[[ RECORD EXTRACTS open ]]
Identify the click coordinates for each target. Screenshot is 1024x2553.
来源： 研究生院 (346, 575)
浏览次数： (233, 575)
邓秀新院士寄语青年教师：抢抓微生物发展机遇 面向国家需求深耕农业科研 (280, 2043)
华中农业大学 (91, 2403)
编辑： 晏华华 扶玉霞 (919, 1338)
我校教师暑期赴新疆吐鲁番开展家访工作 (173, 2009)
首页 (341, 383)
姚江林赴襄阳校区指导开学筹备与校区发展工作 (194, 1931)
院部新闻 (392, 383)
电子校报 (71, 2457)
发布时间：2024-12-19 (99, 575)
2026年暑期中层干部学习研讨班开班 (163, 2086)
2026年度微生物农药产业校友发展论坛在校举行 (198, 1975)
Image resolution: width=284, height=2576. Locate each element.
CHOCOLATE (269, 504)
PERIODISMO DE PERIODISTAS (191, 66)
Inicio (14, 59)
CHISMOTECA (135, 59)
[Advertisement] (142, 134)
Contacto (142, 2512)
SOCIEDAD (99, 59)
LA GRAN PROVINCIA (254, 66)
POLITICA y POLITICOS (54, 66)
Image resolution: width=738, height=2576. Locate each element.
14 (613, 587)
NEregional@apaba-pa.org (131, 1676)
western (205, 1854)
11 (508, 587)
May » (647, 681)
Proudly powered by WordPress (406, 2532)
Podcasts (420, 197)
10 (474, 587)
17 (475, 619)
[[ RECORD EXTRACTS closed ]]
### WORK REQUIRED
Search the records for the string "Locate", and copy every line that holds it.

### FINAL ANSWER
Image resolution: width=284, height=2576. Locate each element.
Image resolution: width=738, height=2576. Locate each element.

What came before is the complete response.